ABOUT THIS TASK: Examine each line of the data. Copy the line if it includes the word "icon".

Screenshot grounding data
::::::::::
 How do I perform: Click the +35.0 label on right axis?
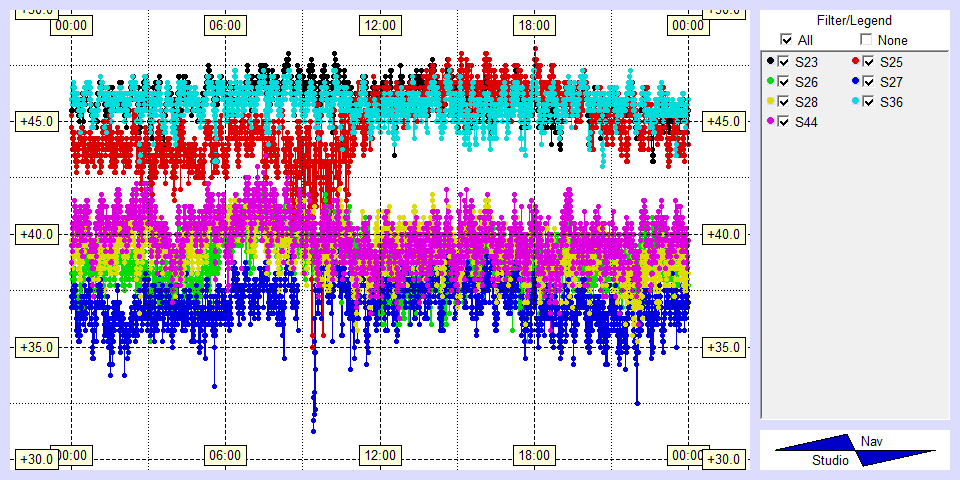(x=722, y=347)

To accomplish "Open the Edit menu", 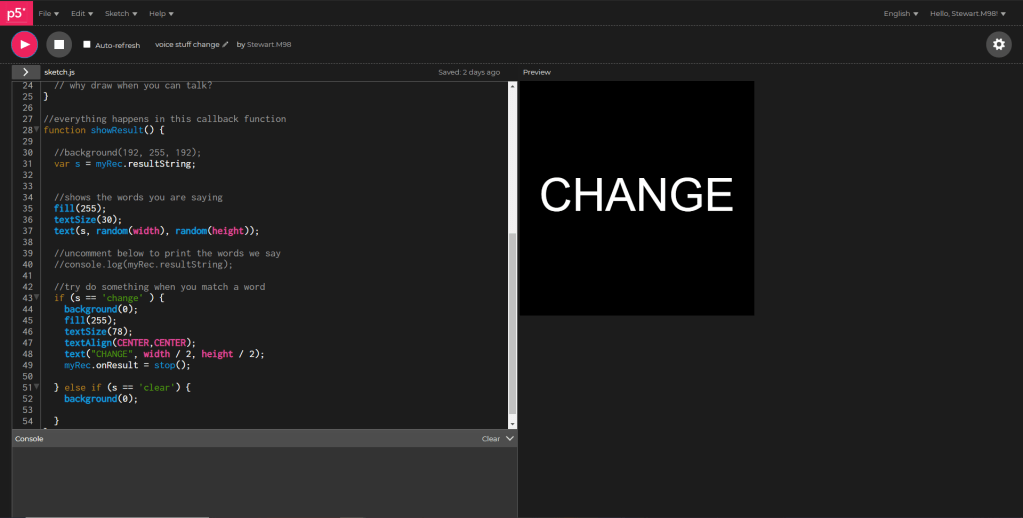I will tap(82, 13).
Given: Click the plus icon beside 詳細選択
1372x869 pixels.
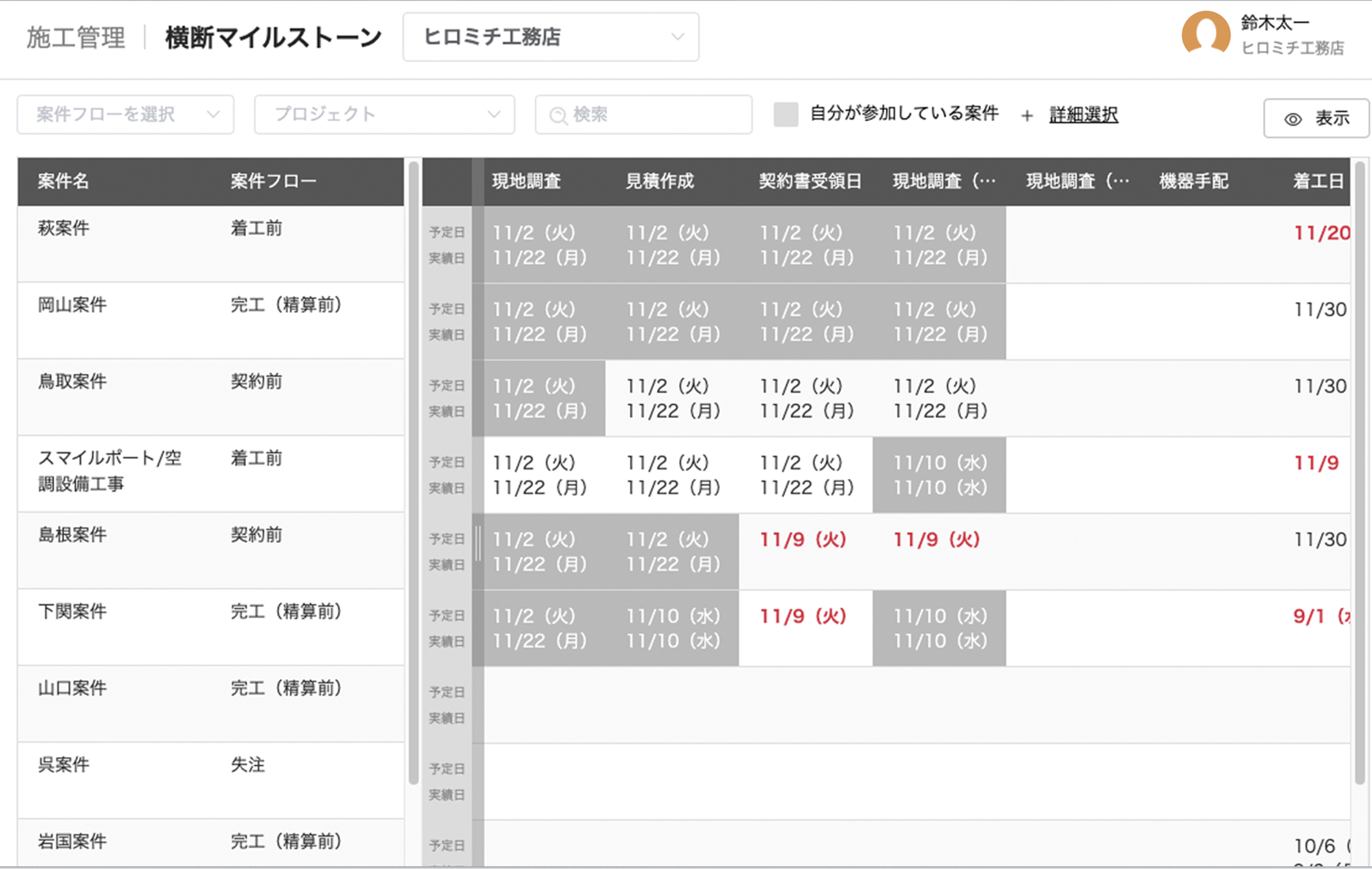Looking at the screenshot, I should point(1027,115).
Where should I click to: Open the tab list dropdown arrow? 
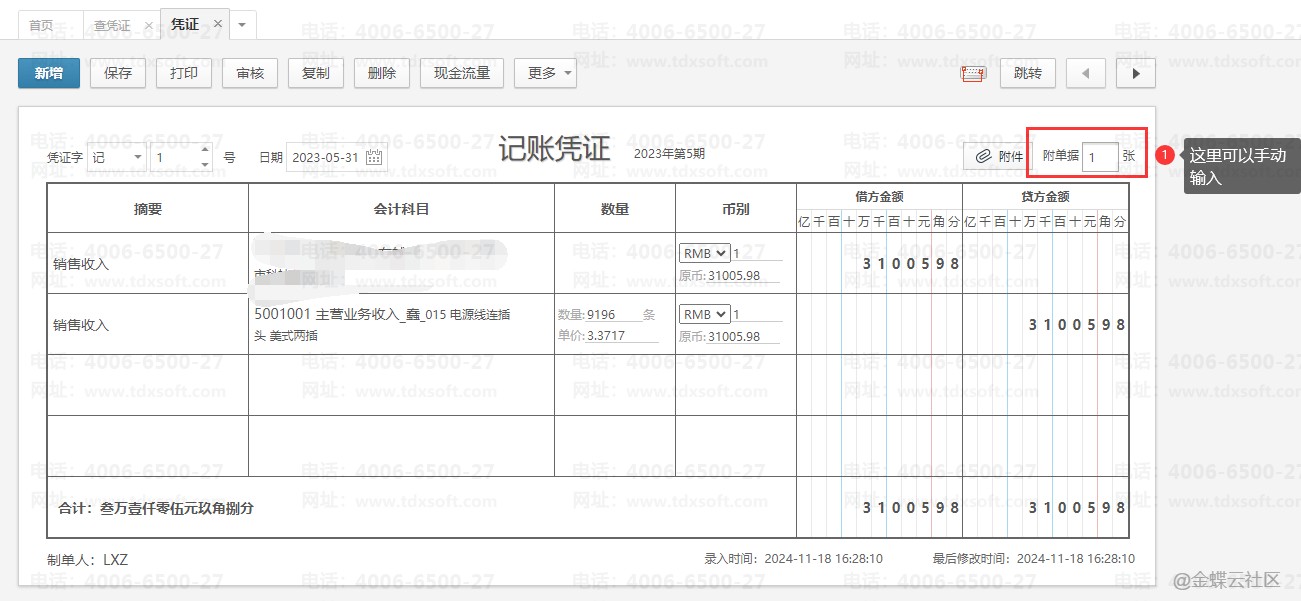tap(243, 24)
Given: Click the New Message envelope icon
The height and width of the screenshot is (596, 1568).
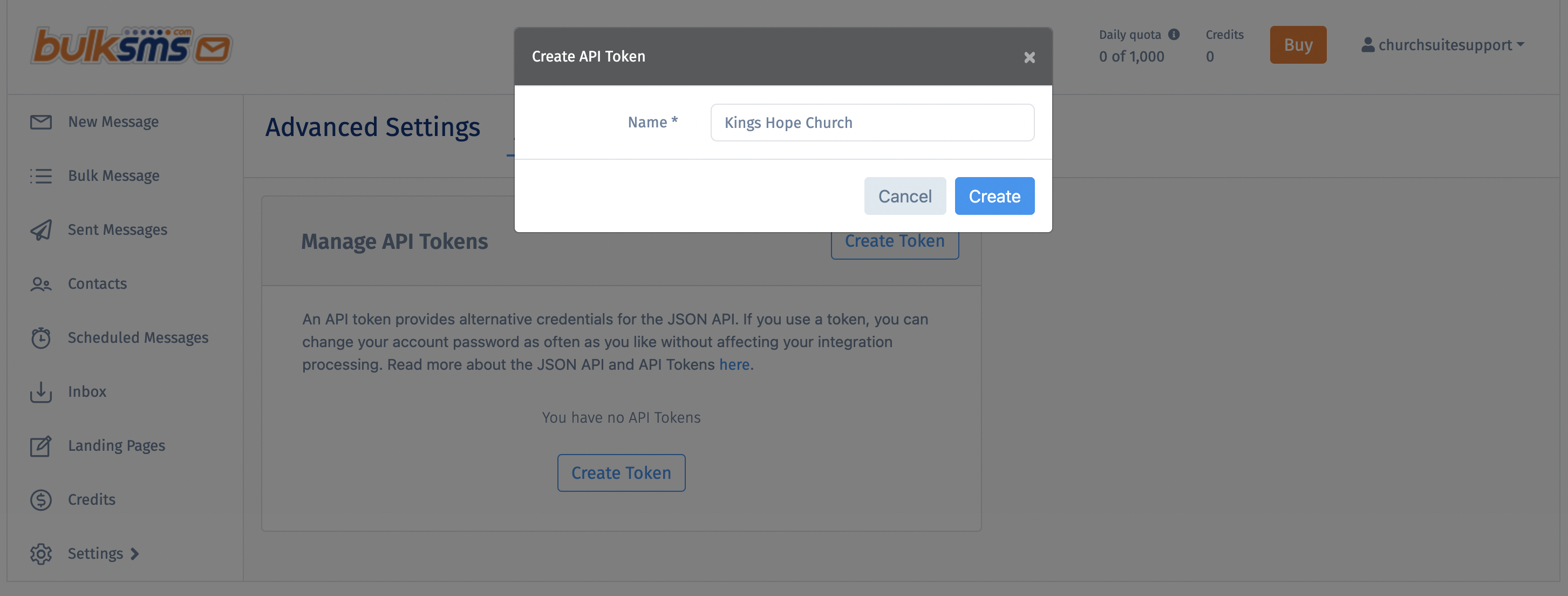Looking at the screenshot, I should (x=41, y=122).
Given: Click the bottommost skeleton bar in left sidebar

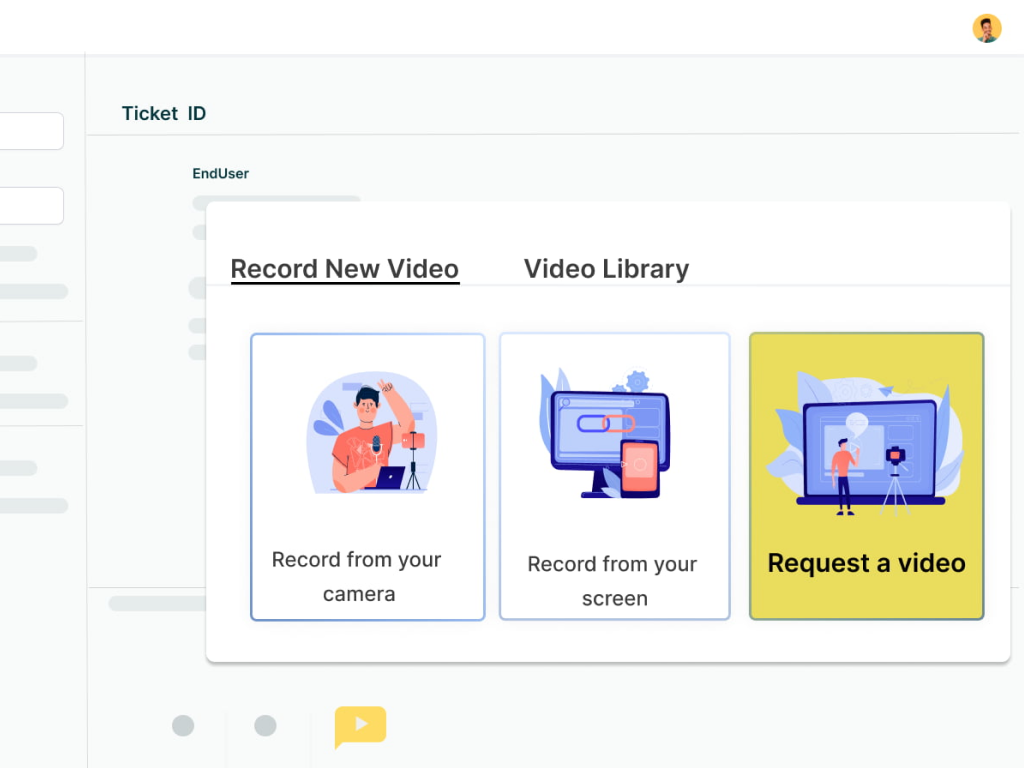Looking at the screenshot, I should click(33, 506).
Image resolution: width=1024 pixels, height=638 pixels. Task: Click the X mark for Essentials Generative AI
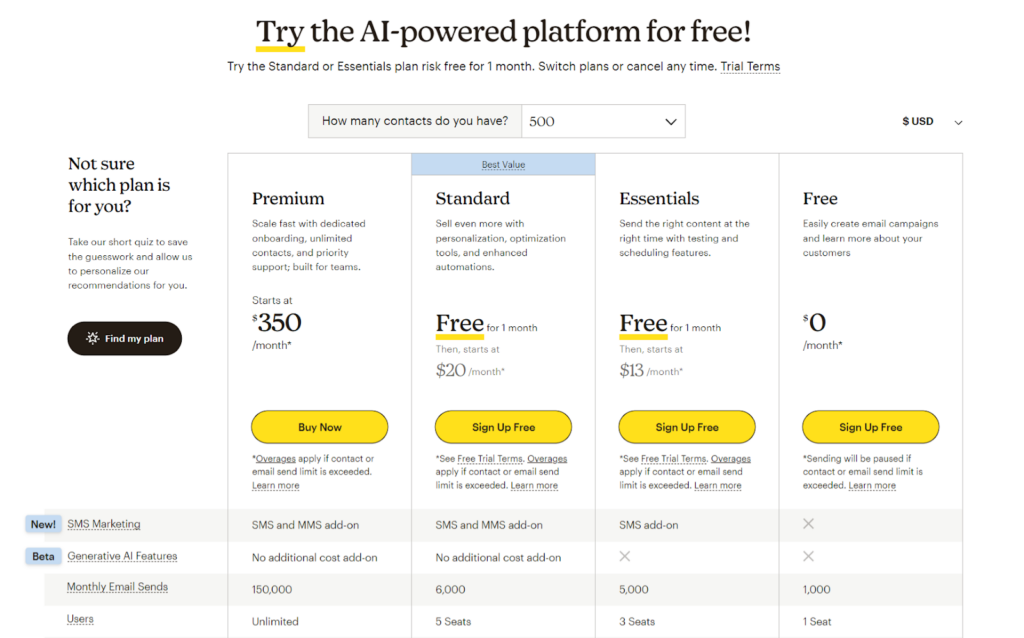coord(625,556)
::::::::::
SOLUTION TO THE EXERCISE:
Given: Click the plus icon beside 詳細選択
Given: Click the New Message envelope icon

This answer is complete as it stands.